Country Music Comes of Age - Meridian

Meridian’s Jimmie Rodgers Day festivals of the 1950s, the first held May 26,1953, became known as National Country Music Days, marking a turning point in the nation’s enthusiasm for country music. Stars and fans from every country music style, from old-time hillbilly to pop balladry and rockabilly, came together in this celebration of music that was to win fans around the world.

In 1953, as the twentieth anniversary of Jimmie Rodgers’ death on May 26th approached, his musical heirs, along with his family and citizens of his hometown of Meridian, set out to honor his memory in a way that would further his legacy. Country stars Ernest Tubb and Hank Snow, both fans and acolytes of Jimmie’s music whose careers had been helped along by his widow, Carrie Rodgers, initiated a project to have a Jimmie Rodgers monument designed and erected. They planned to stage a “huge,” well-publicized country music show as the monument was unveiled. The Meridian Star newspaper and Meridian city council were already planning to celebrate Meridian’s history as a railway center with the dedication of a steam locomotive to the deceased railroad men of the town; combined, they would be called officially “Jimmie Rodgers and Railroadmen Memorial Day,” but the event would have significance that was much broader. It would be a milestone in country music history.

INFORMATION SUPPLIED >>
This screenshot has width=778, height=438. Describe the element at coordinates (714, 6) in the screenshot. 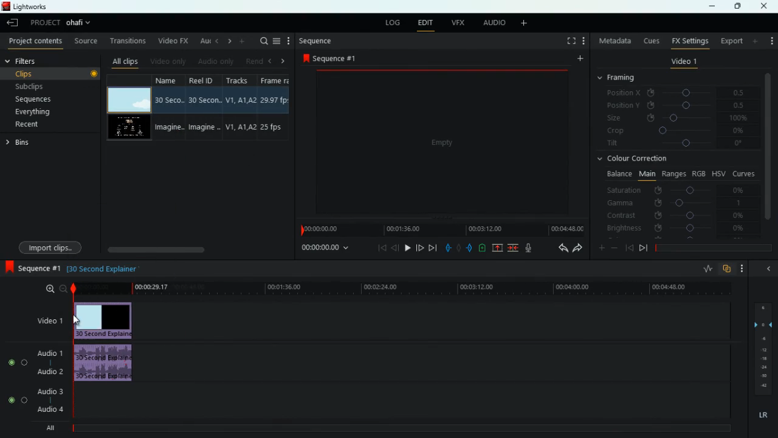

I see `minimize` at that location.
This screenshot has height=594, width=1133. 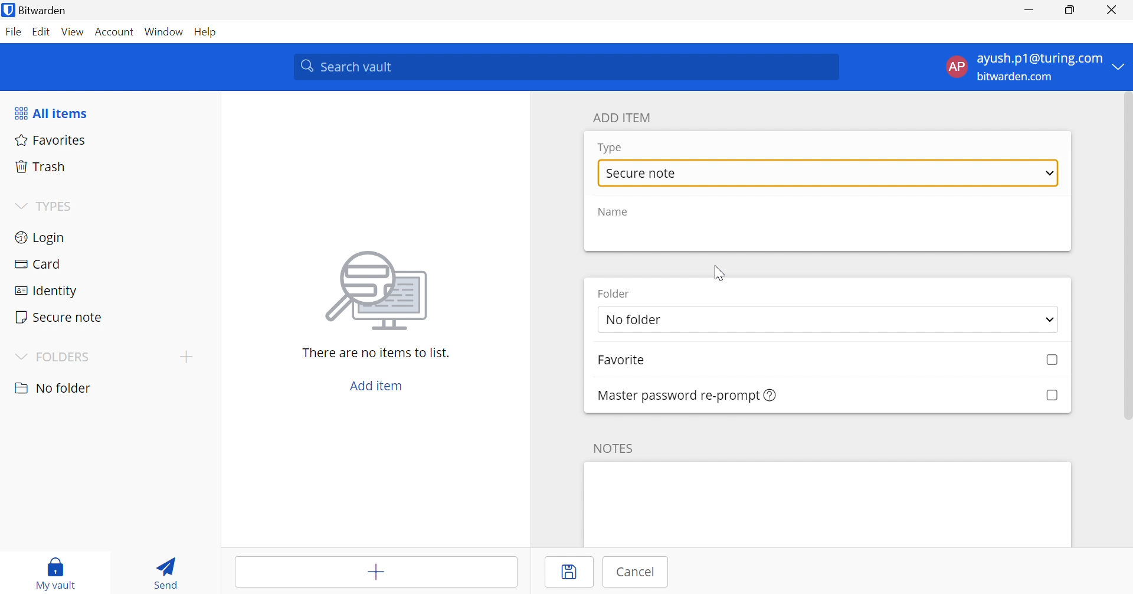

SET TASK 1 >>
Rewrite the Meridian country music passage between "Meridian’s Jimmie Rodgers" and "around the world.", inclusive, with "National Country Music Days" changed to "National Hillbilly Music Days".
SET TASK 2 >>
Write the next part of the Meridian country music history, picking up after its final sentence.

TASK ANSWER 1 >>
Meridian’s Jimmie Rodgers Day festivals of the 1950s, the first held May 26,1953, became known as National Hillbilly Music Days, marking a turning point in the nation’s enthusiasm for country music. Stars and fans from every country music style, from old-time hillbilly to pop balladry and rockabilly, came together in this celebration of music that was to win fans around the world.

TASK ANSWER 2 >>
In Jimmie Rodgers, the global industry developing and gelling around country music in the 1950s found a father figure who’d stood for bringing the rural and urban together, for modernizing the music but never forgetting the folks down home. What he was about, country music was now about. Performers from every far-flung flavor of country came to Meridian to perform that day: Hank Thompson, Leon McAuliffe and Tommy Duncan from Western Swing; Lefty Frizzell, Jimmie Dickens, and Webb Pierce from honky tonk; Jim Reeves, Marty Robbins and George Morgan representing the rising new country pop sounds, and such traditional country legends as A.P. Sara, and Maybelle Carter, Bill and Charlie Monroe, Jimmie Davis, and Roy Acuff. In the years that followed, Elvis Presley, Johnny Cash and others would add the new rockabilly sounds. Tens of thousands of country music fans filled the streets of Meridian for the parades and shows that became annual events for decades to come.

In effectively and deliberately demonstrating country music’s strength and reach, in presenting it as a worthy and dignified addition to American culture with a history worth noting as well as a promising future, The Jimmie Rodgers Festivals paved the way for such developments as the Country Music Association and its later “Fan Fair” festivals, and the Country Music Hall of Fame. For country music, the festivals’ advent in these streets in 1953 was a moment of self-recognition and acceptance—of coming of age.